Les connexions déjà existantes avec des groupes de supporteurs marqués à l’extrême droite favorisent la diffusion du modèle. Les bagarres arrangées entre supporteurs indépendants et les raids punitifs assortis de prises de trophées inspirent ces jeunes fachos, dont tous ne partagent pas une stricte sobriété anti-alcool. L’émulation sur les réseaux sociaux pousse à multiplier les exploits. Certains militent dans des organisations politiques déclarées. Mais leurs activités « sportives » sont menées au sein de groupes informels et affinitaires. Vols de drapeaux ou de banderoles d’organisation de gauche, arrachage de vêtements « militants »... une violence de basse intensité s’est lentement installée dans de nombreuses villes. Si Lyon est le parfait exemple, l’existence de groupes similaires, plus ou moins fournis, est constatée sur Bordeaux, Toulouse, Montpellier, Nîmes, Marseille et Aix, Nice, Chambéry, Clermont-Ferrand, Chalon-sur-Saône, Besançon, Strasbourg, Reims, Lille, Rennes, Nantes, Angers, Tours, Bourges, Paris.... rien d’anecdotique.
Un phénomène à prendre au sérieux
Les actions contre les mobilisations pour la PMA pour touTEs, le 31 janvier, ont été l’occasion d’une coordination de fait entre ces différents groupes. Car au-delà de la pression quotidienne que cherchent à faire peser ces jeunes nervis sur les militantEs de gauche, et essentiellement sur les jeunes repérés comme antifascistes, leur violence se porte aussi contre des apparitions organisées. Les attaques de cortèges progressistes dans les manifs de Gilets jaunes, à Paris, Toulouse et Lyon, viennent de ce milieu de tapeurs. De nombreuses dégradations ou attaques de locaux militants (comme à Lyon ou à Angers) complètent leurs apparitions. Récemment plusieurs intermittentEs occupant des théâtres ont subi des assauts. En utilisant les réseaux sociaux comme vitrine de leurs exploits, le phénomène donne une impression de structuration.
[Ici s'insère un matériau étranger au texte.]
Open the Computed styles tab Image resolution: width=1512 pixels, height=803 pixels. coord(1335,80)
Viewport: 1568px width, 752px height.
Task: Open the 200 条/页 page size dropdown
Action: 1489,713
En réalité, il n’est pas certain que ces groupes veulent, ou puissent, se structurer à une échelle nationale. D’abord car leur raison d’être se limite souvent à une ville. En outre, leur pratiques tombant sous le coup de la loi, le risque de dissolution est grand. Les récentes dissolutions du Bastion social et de Génération identitaire ont pu laisser des enseignements. Par ailleurs, tous ne partagent pas exactement les mêmes références politiques. Et enfin, aucun chef ne se dégage. Il n’en reste pas moins que le phénomène mérite d’être pris au sérieux. Les blessures infligées, parfois graves, n’ont pas entraîné de mort depuis celle de Clément Méric. Elles restent néanmoins des attaques sourdes contre tout le mouvement social.